La’Shay Taft had a wide-open 3-point attempt from the top of the key sail to the right and hit the bottom half of the backboard. Hemingway collected the rebound and missed a layup from right underneath the rim.

And Notre Dame went into halftime leading 38-19.

‘I thought that was the difference in the game,’ SU head coach Quentin Hillsman said. ‘We shot 18 percent in the first half and we didn’t make shots, and in the second half, we came out 41 percent and played an even half, so that’s the game.’

SU limited the Big East’s best 3-point shooter, Natalie Novosel, to just 2-of-9 shooting from the field in the half.
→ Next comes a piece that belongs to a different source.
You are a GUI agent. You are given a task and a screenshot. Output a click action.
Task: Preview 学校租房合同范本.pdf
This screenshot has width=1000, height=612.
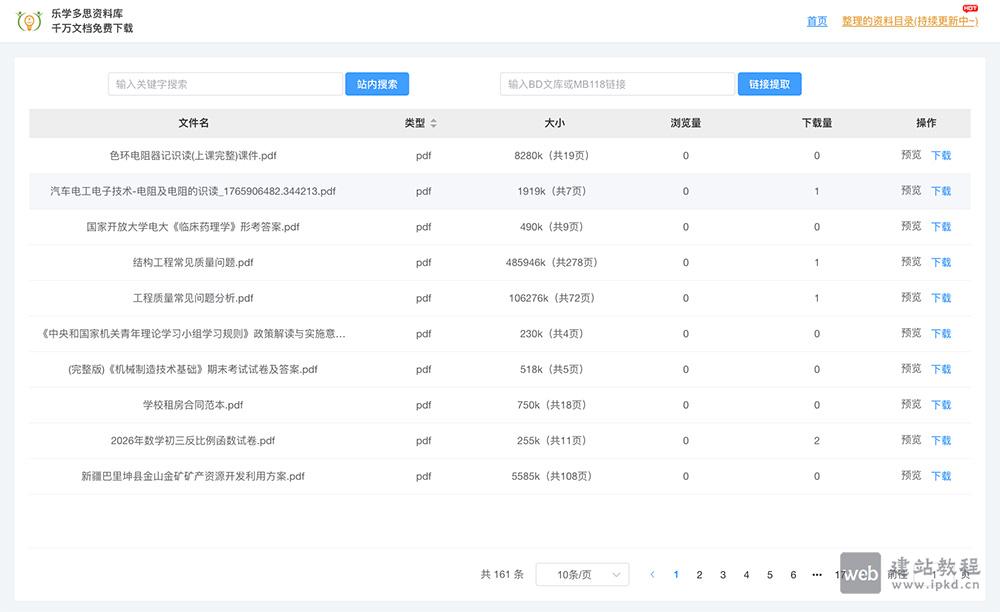[909, 404]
And the Orange held Skylar Diggins scoreless.

But the Irish stretched Syracuse thin with quick ball movement opening the paint up for ND’s frontcourt players. The Orange was outrebounded 33-18 in the first half and allowed the Irish to score 26 points in the paint in the opening half to give SU headaches.

As Syracuse closed in on the shooters on the perimeter, Devereaux Peters and Achonwa grabbed easy offensive rebounds as SU players floated out of the paint, leaving a hole underneath. Peters and Achonwa combined to grab nine offensive rebounds and 19 points in the half.

‘They’re really good at gliding through their offensive sets, getting cuts, backdoors,’ Alexander said, ‘so for us it was mostly about staying in our positions and trying to stay between the ball and the basket and not let them get too many open shots.’

SU opened up the second half on an 11-3 run to cut Notre Dame’s lead to 11, but it could not take advantage. Turnovers cost the Orange and allowed the Irish to increase its lead back 15, and Notre Dame held off Syracuse.

A strong-willed performance helped the Orange keep pace with the Irish in the second half, as each scored 36 points. But the poor first half doomed Syracuse.

‘Just looking at this game alone, in the first half we had so many easy opportunities to get some easy layups that we just missed,’ Alexander said. ‘And then in the second half we were getting stops, and we weren’t able to turn those into points on the offensive end.’